Thompson recalls raising her children and trying to get them into beekeeping: “I was trying to inject a little science into their lives early,” she said. She also recalls bringing some beekeeping gear to the Clinton Early Learning Center this past summer. Whenever the children reach the letter “B” learning the alphabet, she usually gets a call.
An important point that Thompson emphasizes is the complexity of the bee society. There are many different types of bees in one nest and every bee has a duty. In an average beehive, there can be anywhere between 60,000 and 80,000 bees. They are all governed by one queen. When a hive gets too large, however, part of the hive will leave and form a new hive.

Officer Plado also emphasized the complexity of a bee society. He notes that bees can anticipate the demise of a queen. “If the other bees sense the queen is ill or not producing, they will produce queen cells, usually five or six; the first one to hatch is the new queen, and she kills the other cells,” he said.
Officer Plado has been keeping bees for about 30 years. He has about 36 nests in several locations. Plado began beekeeping with the help of a family friend. Plado recalls  spending time at his friend’s house helping with various beekeeping tasks. His friend suggested that Plado should begin beekeeping.

“At first, I was skeptical. I mean, why would I want to do the work when I was already getting free honey?” Plado chuckled.

Regardless, Plado began keeping bees and making honey. Unlike Thompson, Plado has never really been a fan of beekeeping gloves or any other protective gear, a choice that has led him to some fairly serious bee stings. He was recently stung above his right eye which caused his eye to swell shut. However, Plado says this hasn’t deterred him from beekeeping.

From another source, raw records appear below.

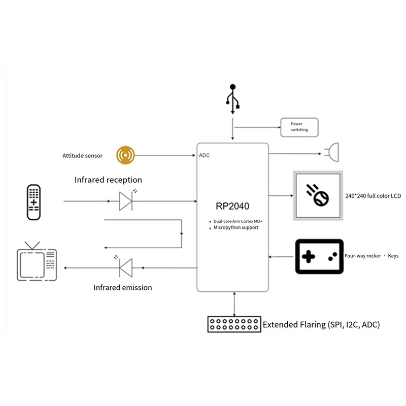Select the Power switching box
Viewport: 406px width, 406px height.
(299, 127)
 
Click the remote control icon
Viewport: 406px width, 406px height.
(33, 202)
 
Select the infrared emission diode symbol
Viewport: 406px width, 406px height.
(125, 267)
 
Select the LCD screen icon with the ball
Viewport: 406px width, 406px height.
(318, 196)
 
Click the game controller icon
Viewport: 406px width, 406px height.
(319, 257)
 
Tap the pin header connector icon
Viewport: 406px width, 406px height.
(234, 324)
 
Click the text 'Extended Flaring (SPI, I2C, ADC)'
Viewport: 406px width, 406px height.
(321, 324)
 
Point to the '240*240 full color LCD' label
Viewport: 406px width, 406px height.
(373, 196)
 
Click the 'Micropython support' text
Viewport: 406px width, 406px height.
(236, 227)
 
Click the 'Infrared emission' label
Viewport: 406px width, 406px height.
(122, 287)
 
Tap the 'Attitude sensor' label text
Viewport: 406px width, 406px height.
(82, 156)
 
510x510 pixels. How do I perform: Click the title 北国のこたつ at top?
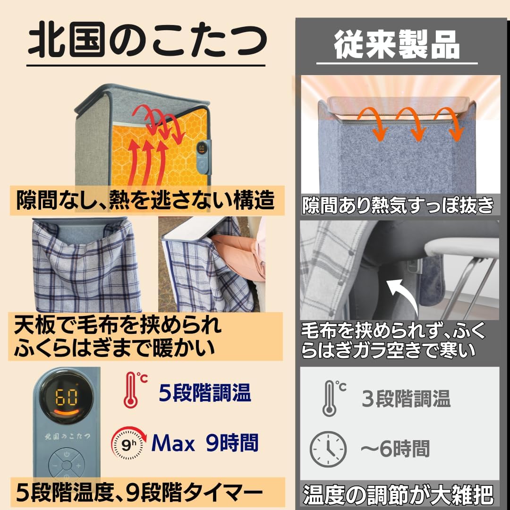tap(146, 42)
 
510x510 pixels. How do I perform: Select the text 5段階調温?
tap(204, 392)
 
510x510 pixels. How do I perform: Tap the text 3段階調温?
tap(406, 400)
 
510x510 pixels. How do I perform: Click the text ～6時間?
tap(395, 448)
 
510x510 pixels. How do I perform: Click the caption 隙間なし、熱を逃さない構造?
tap(145, 201)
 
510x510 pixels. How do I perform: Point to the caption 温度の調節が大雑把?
tap(398, 495)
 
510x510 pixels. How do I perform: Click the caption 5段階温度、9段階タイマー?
tap(139, 493)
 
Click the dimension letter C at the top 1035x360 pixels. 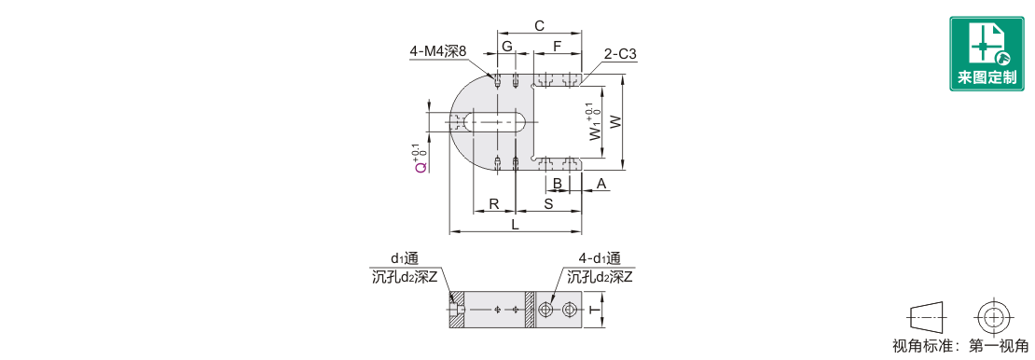(x=539, y=26)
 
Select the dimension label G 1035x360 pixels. (x=507, y=47)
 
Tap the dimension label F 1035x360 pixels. (x=557, y=47)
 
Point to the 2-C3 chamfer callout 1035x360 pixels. (x=620, y=55)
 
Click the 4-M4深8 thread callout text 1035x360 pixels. (x=437, y=51)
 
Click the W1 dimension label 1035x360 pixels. (x=596, y=122)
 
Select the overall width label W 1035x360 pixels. (x=614, y=122)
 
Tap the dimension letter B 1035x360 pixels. (x=557, y=183)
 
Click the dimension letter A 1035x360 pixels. (x=600, y=183)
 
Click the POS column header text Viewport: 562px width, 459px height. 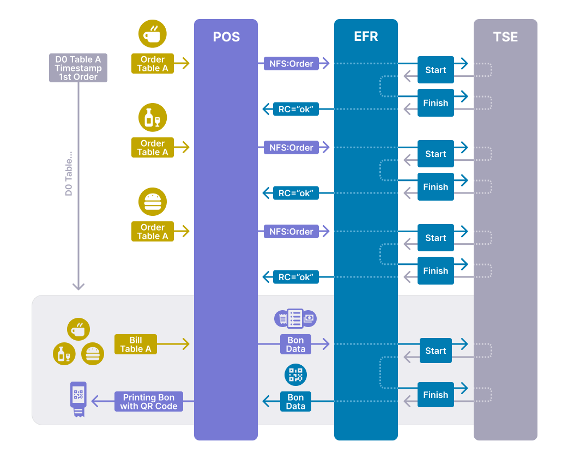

Plado keeps his hives in various locations, like near his garden or as far away as Marcy. He notes that bees may travel up to seven miles to get pollen. He also emphasized how important bees are for food production.
“I’d say about 90 to 95 percent of food has been pollinated by bees,” said Plado.

Plado often gets his hives by removing them from people’s houses. He recently removed one from 40 College Hill Road. He is slightly concerned about the hive for the winter as it seems rather small, and he is not sure if there will be enough honey for them for the winter. A typical hive produces 175 to 200 pounds of honey. Plado says he tries to leave about 120 to 150 pounds in the hive for the winter as the bees do not leave the hive once the outdoor temperature drops below 50 degrees. During this time, the bees huddle together for warmth, and the hive can reach upwards of 80 degrees.

Plado notes that he doesn’t use medicine or chemicals on the bees. “I wouldn’t want to eat that,” he said.
Bees are prone to numerous diseases including mites. However, a big problem with bees is Colony Collapse Disorder or CCD. In CCD, an entire colony of bees can become sick and die. Plado does his best to treat bees naturally and regularly checks on the bees to make sure none of them are sick.

He notes that honey from the store is all sugar and artificial organically produced honey is far superior. Plado extracts honey from the hives twice a year, once in the spring and once in the fall. He sells the honey each season and says he really enjoys the process, a sentiment that Dean Thompson also shares.

Both Thompson and Plado find beekeeping a stress relieving activity that can help them clear their minds and get away from the stress of life.

“It’s just so different from everything” said Thompson.